Deandra Little with the university’s Center for the Advancement of Teaching and Learning will serve for the next three years on the executive board of the POD Network in Higher Education.
The managing director of Elon University’s Center for the Advancement of Teaching and Learning was elected president this fall of the Professional and Organizational Development Network in Higher Education, an association of professors and staff members who research best practices for effectively teaching today’s college students.
Deandra Little, who joined the Elon University faculty in July, said she will use her new role to continue raising the visibility of teaching and learning research.

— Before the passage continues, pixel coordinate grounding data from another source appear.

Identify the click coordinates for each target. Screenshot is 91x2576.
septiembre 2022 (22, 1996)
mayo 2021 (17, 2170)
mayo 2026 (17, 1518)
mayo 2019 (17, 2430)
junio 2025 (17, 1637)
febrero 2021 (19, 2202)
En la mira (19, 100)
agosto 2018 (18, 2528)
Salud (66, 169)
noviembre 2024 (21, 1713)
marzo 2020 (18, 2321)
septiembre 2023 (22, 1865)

Little had previously served on the organization’s board of directors.
“The POD Network has been a central part of my professional life, for scholarship, connections, and staying abreast of what’s happening nationally and internationally in higher education teaching and learning research and practice,” Little said. “I am delighted to have been elected to serve in this leadership role.”
Founded in 1975 and with more than 1,800 current members, the POD Network in Higher Education advocates for the enhancement of teaching and learning through faculty and organizational development. It provides professional support and services to its members via conferences and publications as it seeks to educate others in academia about the need for, and importance of, the study of how students learn and best practices for professors who teach.
“The POD presidency will allow Deandra to share her experience and knowledge with a wider audience and will further Elon’s national reputation as a leader in engaged teaching and learning,” said Elon University Provost Steven House. “This is a wonderful recognition of her expertise in the scholarship of teaching and learning and her research on disciplinary thinking, course design, and measuring hard-to-quantify student learning goals.”
Prior to joining the Elon faculty, Little served as associate director and associate professor at the University of Virginia’s Teaching Resource Center. During her tenure there, she worked with faculty across the university in a variety of ways to enhance teaching and learning efforts, including the areas of course design, course assessment, community engagement, mentoring undergraduate research, constructing inclusive classrooms, instructional technology, and responding to student writing in ways both fair and efficient.
Little has led workshops and institutes on faculty as writers, teaching first-year seminars, facilitating discussions, the first day of class, inclusive teaching, designing rubrics, teaching portfolios, and teaching with visual sources.
An active professional, Little has more than a dozen publications, including articles in Studies in Higher Education and in the International Journal for Academic Development. She has presented invited at institutions such as Boston College, Duke University, the University of Richmond, Seattle University and King Saud University in Saudi Arabia.
“Deandra’s colleagues selected her from a very competitive pool of candidates, reflecting a widespread respect for both her work and her capacity as a leader,” said Peter Felten, the executive director of the Center for the Advancement of Teaching and Learning and himself a past president of POD. “As president Deandra will not only shape the future of POD as an organization, but she will participate in — and often help to lead — national and international conversations on educational development in higher education.”